» **WHAT TO PRODUCE**
Copy the material below verbatim, from the line with "Describe the element at coordinates (495, 527)" to the line with "coordinates (403, 348).", including both of those lines.

» **DATA FOR THIS EXERCISE**
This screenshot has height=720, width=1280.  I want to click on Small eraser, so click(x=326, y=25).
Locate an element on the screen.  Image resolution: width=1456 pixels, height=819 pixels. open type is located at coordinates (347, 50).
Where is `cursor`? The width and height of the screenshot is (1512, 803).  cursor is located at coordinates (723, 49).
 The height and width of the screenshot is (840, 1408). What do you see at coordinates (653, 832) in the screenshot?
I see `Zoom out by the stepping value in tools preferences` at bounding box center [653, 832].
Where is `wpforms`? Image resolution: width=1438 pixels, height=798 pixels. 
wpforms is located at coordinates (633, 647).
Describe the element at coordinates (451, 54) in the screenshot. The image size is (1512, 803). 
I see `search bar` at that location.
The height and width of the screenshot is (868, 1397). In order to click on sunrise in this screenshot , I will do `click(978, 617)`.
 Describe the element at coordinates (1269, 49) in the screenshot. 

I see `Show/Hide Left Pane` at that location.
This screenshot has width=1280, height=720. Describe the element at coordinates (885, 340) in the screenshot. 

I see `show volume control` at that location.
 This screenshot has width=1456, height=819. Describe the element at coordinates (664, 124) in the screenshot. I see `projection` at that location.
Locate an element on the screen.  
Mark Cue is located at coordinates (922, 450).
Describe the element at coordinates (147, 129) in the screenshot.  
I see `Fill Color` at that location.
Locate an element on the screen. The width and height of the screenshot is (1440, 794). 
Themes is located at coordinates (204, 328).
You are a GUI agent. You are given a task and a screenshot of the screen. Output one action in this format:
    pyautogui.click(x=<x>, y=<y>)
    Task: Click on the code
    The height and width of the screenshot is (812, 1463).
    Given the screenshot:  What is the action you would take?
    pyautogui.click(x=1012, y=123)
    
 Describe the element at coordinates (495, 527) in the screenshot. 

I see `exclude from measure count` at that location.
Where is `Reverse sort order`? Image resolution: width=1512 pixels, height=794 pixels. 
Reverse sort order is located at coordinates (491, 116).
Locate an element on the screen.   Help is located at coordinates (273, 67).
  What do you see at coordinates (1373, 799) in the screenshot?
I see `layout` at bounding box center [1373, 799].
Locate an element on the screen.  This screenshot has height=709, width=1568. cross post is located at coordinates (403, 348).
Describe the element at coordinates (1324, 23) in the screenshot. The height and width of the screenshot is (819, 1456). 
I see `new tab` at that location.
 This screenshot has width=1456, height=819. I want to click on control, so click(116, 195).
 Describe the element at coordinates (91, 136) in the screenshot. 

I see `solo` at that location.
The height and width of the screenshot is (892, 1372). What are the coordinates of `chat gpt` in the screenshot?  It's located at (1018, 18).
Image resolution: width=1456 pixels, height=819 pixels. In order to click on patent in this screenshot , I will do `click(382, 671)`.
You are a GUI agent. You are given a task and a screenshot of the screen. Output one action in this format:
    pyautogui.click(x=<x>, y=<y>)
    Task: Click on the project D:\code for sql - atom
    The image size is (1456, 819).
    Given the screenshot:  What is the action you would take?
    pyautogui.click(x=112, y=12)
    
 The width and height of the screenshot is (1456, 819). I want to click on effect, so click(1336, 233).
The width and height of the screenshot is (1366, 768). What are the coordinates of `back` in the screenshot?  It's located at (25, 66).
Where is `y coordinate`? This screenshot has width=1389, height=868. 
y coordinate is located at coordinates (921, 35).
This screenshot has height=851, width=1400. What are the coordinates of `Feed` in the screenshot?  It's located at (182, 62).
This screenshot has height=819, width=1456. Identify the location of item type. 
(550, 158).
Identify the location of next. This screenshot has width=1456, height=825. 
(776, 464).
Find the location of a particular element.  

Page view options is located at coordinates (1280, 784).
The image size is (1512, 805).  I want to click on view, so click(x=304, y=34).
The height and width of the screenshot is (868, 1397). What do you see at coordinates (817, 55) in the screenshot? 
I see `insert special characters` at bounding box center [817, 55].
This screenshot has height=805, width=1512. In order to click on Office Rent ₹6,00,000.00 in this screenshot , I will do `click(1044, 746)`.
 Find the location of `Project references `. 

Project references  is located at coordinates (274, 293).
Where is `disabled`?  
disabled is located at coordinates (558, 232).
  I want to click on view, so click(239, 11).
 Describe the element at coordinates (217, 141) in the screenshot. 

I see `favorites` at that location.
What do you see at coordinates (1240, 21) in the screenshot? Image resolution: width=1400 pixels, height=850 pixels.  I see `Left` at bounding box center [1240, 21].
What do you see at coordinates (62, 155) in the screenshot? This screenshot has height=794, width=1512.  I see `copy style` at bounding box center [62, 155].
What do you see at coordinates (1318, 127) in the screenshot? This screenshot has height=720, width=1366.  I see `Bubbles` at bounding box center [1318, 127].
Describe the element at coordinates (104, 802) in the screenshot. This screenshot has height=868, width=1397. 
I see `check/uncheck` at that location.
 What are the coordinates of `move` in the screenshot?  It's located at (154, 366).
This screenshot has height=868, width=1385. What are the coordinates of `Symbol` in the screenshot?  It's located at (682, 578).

» **WORKED ANSWER**
 Describe the element at coordinates (495, 527) in the screenshot. 

I see `exclude from measure count` at that location.
Where is `Reverse sort order`? Image resolution: width=1512 pixels, height=794 pixels. 
Reverse sort order is located at coordinates (491, 116).
Locate an element on the screen.   Help is located at coordinates (273, 67).
  What do you see at coordinates (1373, 799) in the screenshot?
I see `layout` at bounding box center [1373, 799].
Locate an element on the screen.  This screenshot has height=709, width=1568. cross post is located at coordinates (403, 348).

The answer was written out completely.